The European Commission has announced an approval over the extension of sanctions affecting Russia and Belarus.
In response to the newest developments of the Ukraine crisis, the Commission – in coherence with EU Member States – has agreed to prolong the penalties imposed on Russia and Belarus, adding the country governed by the self-described ‘dictator’ Lukashenko to the list only after it became directly involved in the conflict.
Being focused on delivering a unified and harmonised response to the aggression against Ukraine, the new measures will feature an amendment of two regulations from 2006 and 2014 concerning Belarus and Russia respectively.
This aims to closely align both directives and with that – make them more effective in ensuring that sanction circumvention is not possible, even through Belarus.
Peeling the decision further, Belarus will be hindered economically by having to endure SWIFT prohibitions and other sanctions resembling those against Russia. The Central Bank of Belarus will be barred from taking part in transactions related to the management of reserves or assets, as well as the provision of public financing for trade in the country.

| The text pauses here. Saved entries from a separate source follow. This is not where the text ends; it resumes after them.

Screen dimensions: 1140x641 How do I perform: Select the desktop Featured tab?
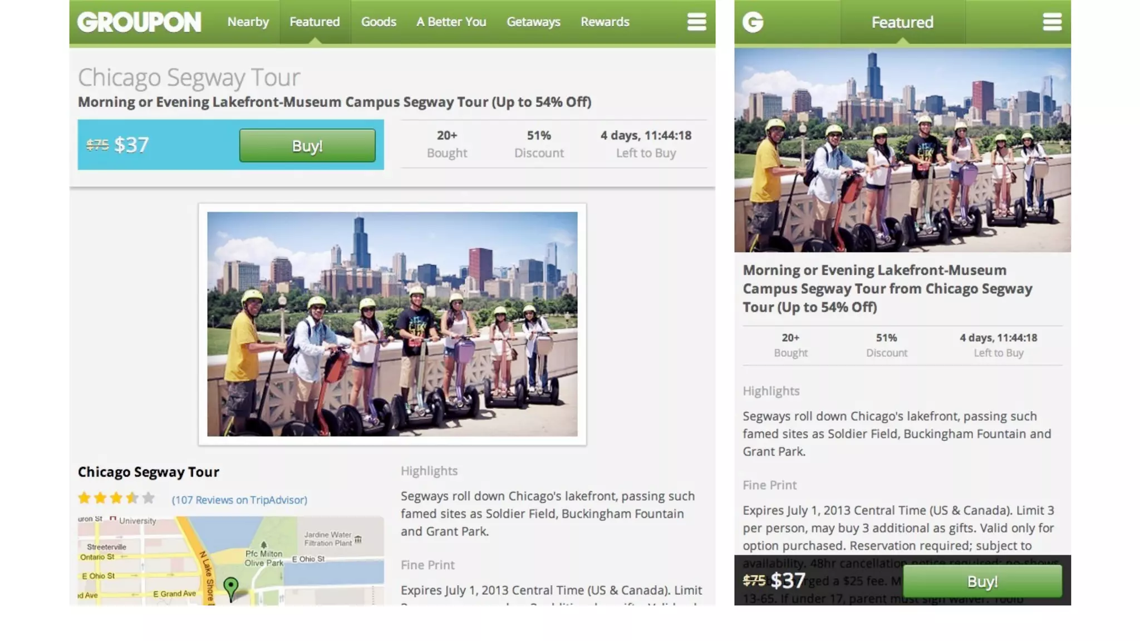point(315,22)
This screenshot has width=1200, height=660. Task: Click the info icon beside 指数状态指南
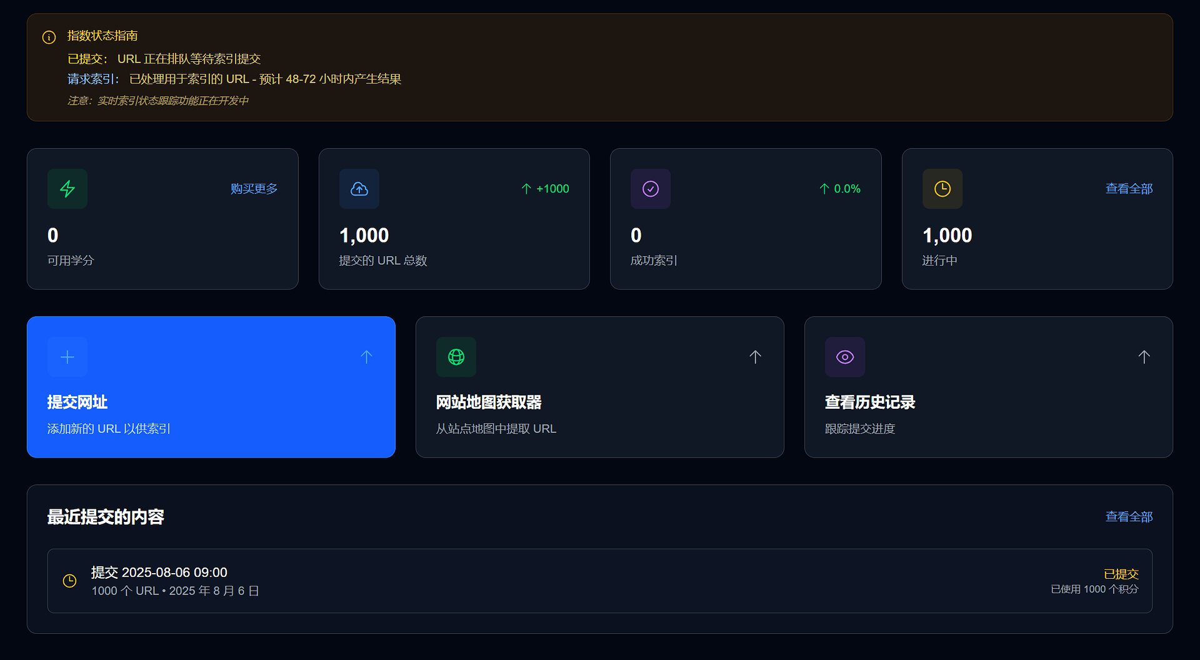point(49,37)
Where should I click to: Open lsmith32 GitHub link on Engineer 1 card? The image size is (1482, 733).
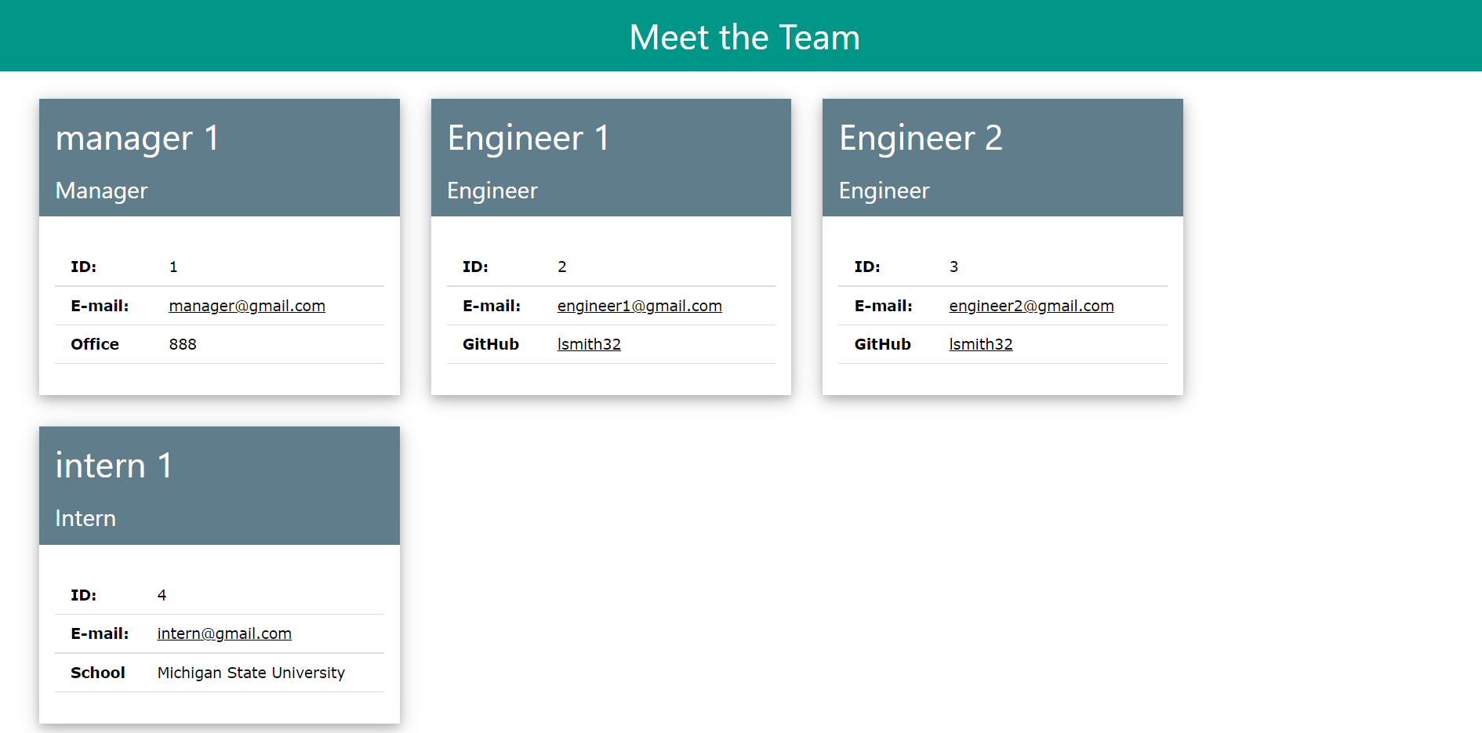[589, 344]
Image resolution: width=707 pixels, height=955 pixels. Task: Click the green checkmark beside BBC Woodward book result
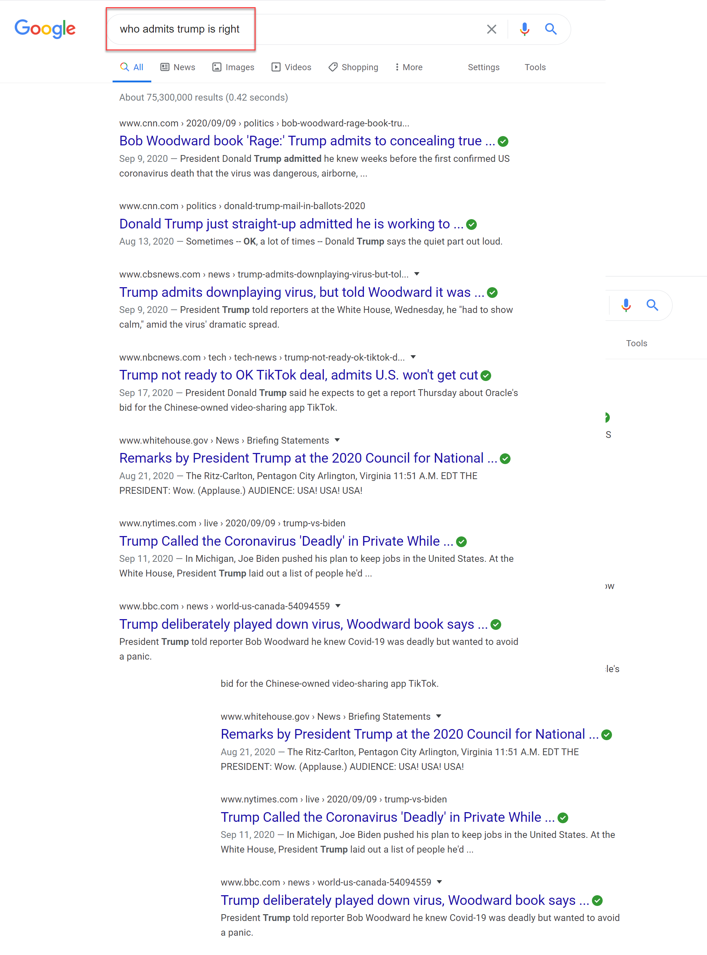pos(496,625)
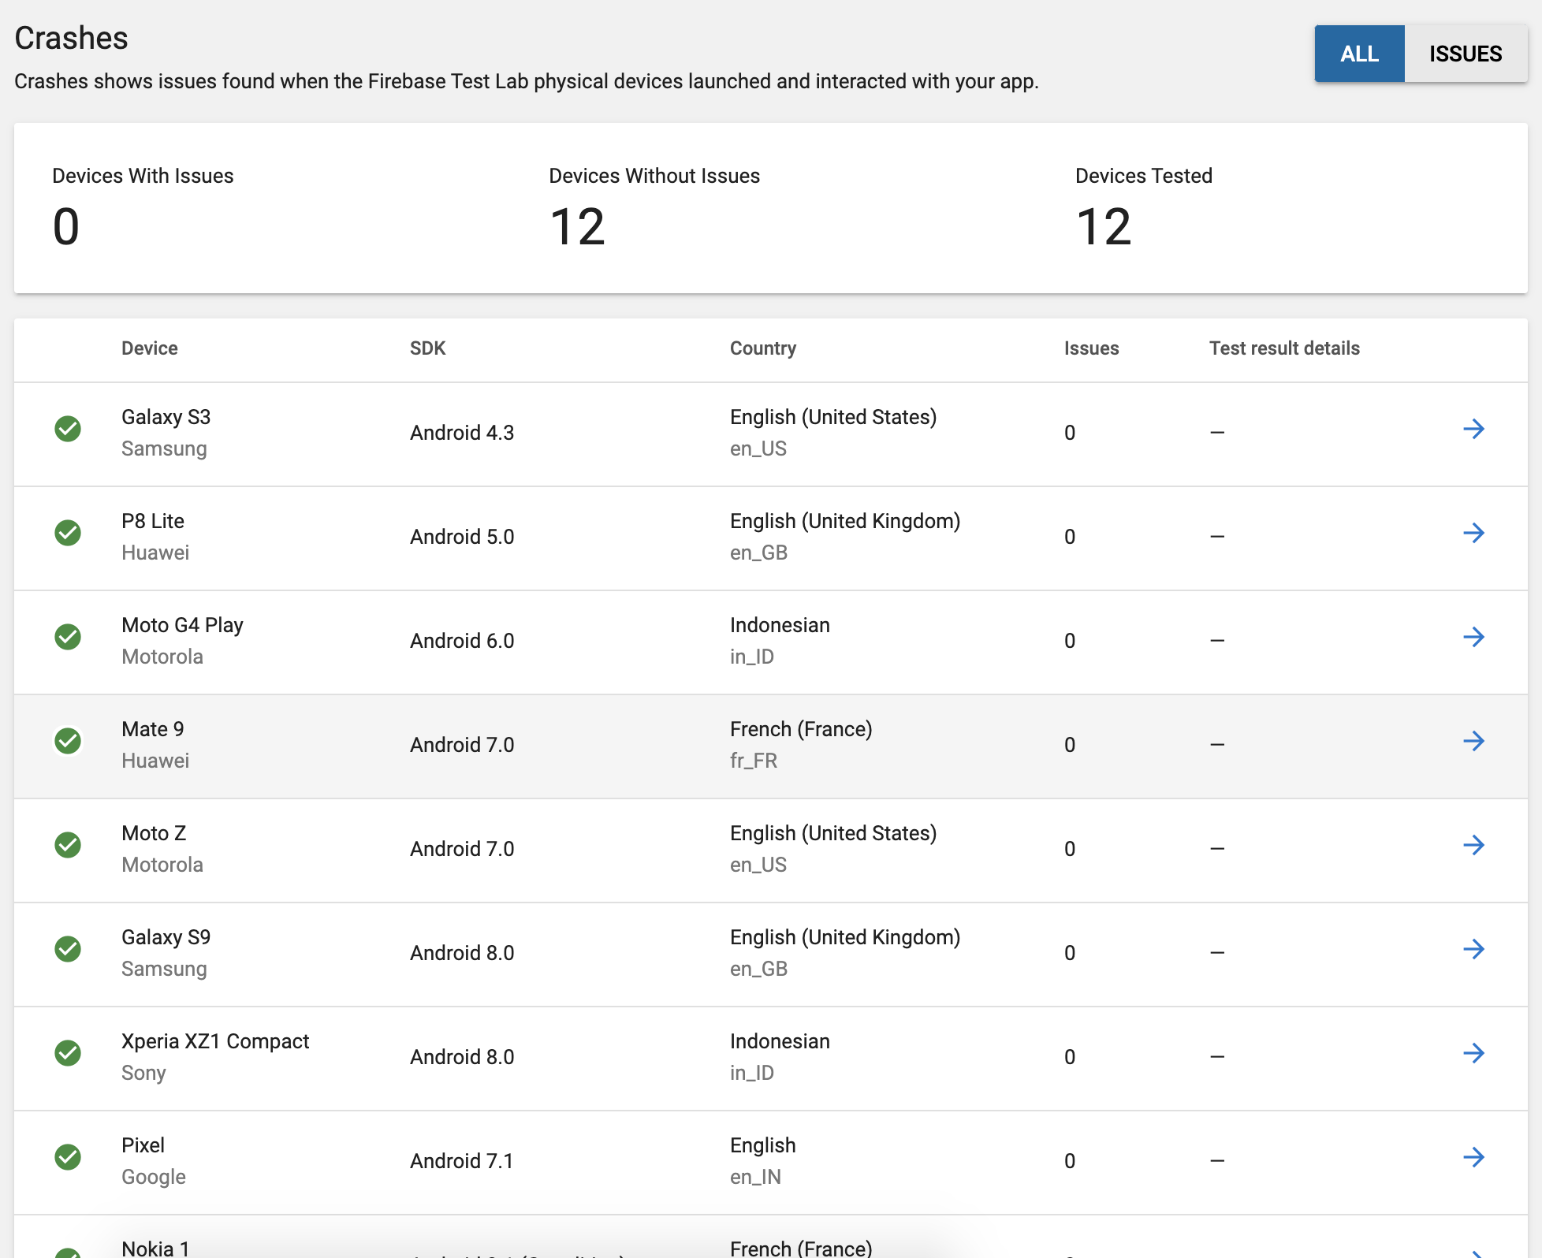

Belarusian state-owned entities will be banned from trading shares on EU trading venues starting 12 April. Deposits exceeding €100,000 will also no longer be available to Belarusian nationals or people living in Belarus, while euro denominated banknotes will be prohibited from entering the state.
Russia meanwhile will receive new sanctions in the form of export restrictions concerning maritime navigation together with radio communication technology, with the Russian Maritime Register of Shipping being added to the list of state-owned businesses that so far have received severe financial limitations.
This sees the number of restrictive measures enacted by the EU against Russia and Belarus expand to a total of 862 individuals and 53 entities. If the crisis progresses, further international cooperation is expected to take place in support of Ukraine.